Fǎhuájīng mìhào 法華經密號
Esoteric Names of the Lotus Sūtra (J. Hokekyō mitsugō) by 空海 (Kōnghǎi / Kūkai, 撰)
About the work
A very short single-juan Esoteric piece on the mantra-syllable names of the principal figures of the Lotus Sūtra (KR6d0001, T262), under the name of 空海 Kūkai (774–835), preserved in the Taishō at T56n2190E. The work is one of the seven short Kūkai-attributed Lotus pieces in the T2190 group (see KR6d0036).
Prefaces
The Taishō recension carries no separate preface. The text proceeds directly to the list of 密號 (mìhào, esoteric names / bīja-akṣaras).
Abstract
The Hokekyō mitsugō gives, for each of the principal Buddhas and bodhisattvas of the Lotus pantheon, an Esoteric bīja-akṣara (mantra seed-syllable) and mudrā (hand-gesture) prescription, together with brief doctrinal-symbolic explication. The principal figures treated include:
- Śākyamuni Buddha (the Lotus’s preaching Buddha);
- Prabhūtaratna 多寶 (the long-departed Buddha who appears in the jeweled stūpa in chapter 11);
- Mañjuśrī 文殊 and Maitreya 彌勒 (the principal bodhisattva interlocutors of the early chapters);
- Avalokiteśvara 觀世音 (whose Lotus chapter, Pǔmén pǐn 普門品 / chapter 25, became the basis of the independent Avalokiteśvara-sūtra tradition);
- Samantabhadra 普賢 (whose Lotus chapter, Pǔxián pǐn 普賢品 / chapter 28, is the closing chapter);
- the Dragon-girl 龍女 (chapter 12);
- the Tathāgata of Long Life of chapter 16.
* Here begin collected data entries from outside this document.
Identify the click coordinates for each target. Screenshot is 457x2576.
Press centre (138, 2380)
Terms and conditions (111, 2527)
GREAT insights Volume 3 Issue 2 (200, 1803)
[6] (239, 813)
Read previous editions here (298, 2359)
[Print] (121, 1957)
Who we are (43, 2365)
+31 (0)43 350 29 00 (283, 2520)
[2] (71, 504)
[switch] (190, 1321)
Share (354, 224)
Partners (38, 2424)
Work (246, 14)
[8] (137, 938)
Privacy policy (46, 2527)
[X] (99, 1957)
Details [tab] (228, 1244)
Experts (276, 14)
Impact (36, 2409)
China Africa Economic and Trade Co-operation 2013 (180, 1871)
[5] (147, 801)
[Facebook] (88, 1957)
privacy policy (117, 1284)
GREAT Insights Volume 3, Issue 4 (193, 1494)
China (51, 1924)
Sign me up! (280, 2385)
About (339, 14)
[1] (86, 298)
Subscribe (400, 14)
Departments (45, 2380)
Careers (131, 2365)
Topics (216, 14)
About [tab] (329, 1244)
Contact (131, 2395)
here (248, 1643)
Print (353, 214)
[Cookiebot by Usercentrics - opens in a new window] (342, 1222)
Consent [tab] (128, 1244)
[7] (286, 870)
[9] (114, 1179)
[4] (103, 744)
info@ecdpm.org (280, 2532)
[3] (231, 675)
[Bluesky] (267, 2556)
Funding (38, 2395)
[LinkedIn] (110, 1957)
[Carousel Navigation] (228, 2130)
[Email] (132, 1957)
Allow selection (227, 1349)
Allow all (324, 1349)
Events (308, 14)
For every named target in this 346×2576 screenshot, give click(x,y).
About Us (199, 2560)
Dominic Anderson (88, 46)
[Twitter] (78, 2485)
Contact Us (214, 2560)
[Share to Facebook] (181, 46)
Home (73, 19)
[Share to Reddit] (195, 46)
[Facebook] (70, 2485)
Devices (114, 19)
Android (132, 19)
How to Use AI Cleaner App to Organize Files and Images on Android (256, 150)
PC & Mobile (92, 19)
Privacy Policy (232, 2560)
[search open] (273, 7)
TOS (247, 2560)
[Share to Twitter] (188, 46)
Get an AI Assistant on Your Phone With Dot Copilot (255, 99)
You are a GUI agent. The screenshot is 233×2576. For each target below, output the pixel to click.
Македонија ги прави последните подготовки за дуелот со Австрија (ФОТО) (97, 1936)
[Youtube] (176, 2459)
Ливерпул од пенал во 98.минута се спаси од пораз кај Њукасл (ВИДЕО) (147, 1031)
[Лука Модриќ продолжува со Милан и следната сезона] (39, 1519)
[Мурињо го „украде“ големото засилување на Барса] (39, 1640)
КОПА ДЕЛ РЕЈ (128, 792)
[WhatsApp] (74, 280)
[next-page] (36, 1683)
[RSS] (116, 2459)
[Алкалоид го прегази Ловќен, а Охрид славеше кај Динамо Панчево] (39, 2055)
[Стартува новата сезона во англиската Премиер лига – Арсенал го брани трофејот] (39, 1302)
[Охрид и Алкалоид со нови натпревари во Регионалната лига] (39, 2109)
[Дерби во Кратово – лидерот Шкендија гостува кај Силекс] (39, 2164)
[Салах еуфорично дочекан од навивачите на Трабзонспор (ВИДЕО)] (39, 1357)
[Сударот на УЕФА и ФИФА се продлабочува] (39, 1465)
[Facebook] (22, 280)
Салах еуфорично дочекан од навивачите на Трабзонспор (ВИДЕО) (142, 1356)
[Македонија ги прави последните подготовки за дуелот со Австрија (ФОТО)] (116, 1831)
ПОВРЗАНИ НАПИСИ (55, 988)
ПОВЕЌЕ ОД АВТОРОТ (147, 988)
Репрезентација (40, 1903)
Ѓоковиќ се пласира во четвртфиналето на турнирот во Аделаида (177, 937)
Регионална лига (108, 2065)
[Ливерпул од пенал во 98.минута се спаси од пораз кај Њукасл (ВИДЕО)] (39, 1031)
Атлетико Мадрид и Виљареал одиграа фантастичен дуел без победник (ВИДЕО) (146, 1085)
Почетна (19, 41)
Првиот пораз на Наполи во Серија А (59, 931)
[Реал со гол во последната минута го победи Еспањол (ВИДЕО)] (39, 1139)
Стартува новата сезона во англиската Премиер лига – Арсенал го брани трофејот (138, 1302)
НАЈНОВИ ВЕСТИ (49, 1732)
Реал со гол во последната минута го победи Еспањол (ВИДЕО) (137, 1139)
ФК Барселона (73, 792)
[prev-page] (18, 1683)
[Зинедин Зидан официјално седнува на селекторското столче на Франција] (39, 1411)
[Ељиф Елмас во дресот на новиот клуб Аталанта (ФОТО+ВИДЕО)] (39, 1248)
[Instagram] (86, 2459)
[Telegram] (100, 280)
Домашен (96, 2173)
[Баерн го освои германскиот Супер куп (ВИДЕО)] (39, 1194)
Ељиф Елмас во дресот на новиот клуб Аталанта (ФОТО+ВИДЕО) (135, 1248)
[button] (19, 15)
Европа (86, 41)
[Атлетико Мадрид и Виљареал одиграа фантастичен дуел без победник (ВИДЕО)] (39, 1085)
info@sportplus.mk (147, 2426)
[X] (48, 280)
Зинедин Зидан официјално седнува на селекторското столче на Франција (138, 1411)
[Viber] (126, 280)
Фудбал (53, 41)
For each, the work provides a bīja-akṣara in siddham 悉曇 script, a corresponding mudrā prescription, and a doctrinal note placing the figure within the Shingon dual-mandala cosmology.
This piece is the principal preserved evidence for Kūkai’s mandalic re-imagination of the Lotus pantheon — the program of reading each figure of the Lotus not as a doctrinal-Mahāyāna character but as an Esoteric ritual identity with its corresponding bīja, mudrā, and mandalic position. The work was foundational for the subsequent Hokke-mandara 法華曼荼羅 iconographic tradition — the medieval Japanese tradition of producing painted mandalas of the Lotus pantheon with each figure depicted in Esoteric bīja-and-mudrā form, especially developed at the Shingon Murō-ji 室生寺 and the Tō-ji 東寺 ateliers.
The work is brief and the attribution to Kūkai is generally accepted, although some scholars have questioned whether the present recension is precisely Kūkai-original or a later Shingon-school list compiled from his oral instructions.
Translations and research
- Kōbō Daishi zenshū 弘法大師全集.
- Abé, Ryūichi. The Weaving of Mantra: Kūkai and the Construction of Esoteric Buddhist Discourse. New York: Columbia University Press, 1999. — Includes treatment of the bīja-akṣara tradition and Kūkai’s mandalic hermeneutic.
- Toganoo Shōun 栂尾祥雲. Mandara no kenkyū 曼荼羅の研究. Kōyasan: Kōyasan Daigaku, 1927. — The foundational Japanese-language study of the Esoteric mandala tradition.
- Snodgrass, Adrian. The Matrix and Diamond World Mandalas in Shingon Buddhism. New Delhi: Aditya Prakashan, 1988.
- ten Grotenhuis, Elizabeth. Japanese Mandalas: Representations of Sacred Geography. Honolulu: University of Hawai’i Press, 1999. — Discusses the Hokke-mandara tradition.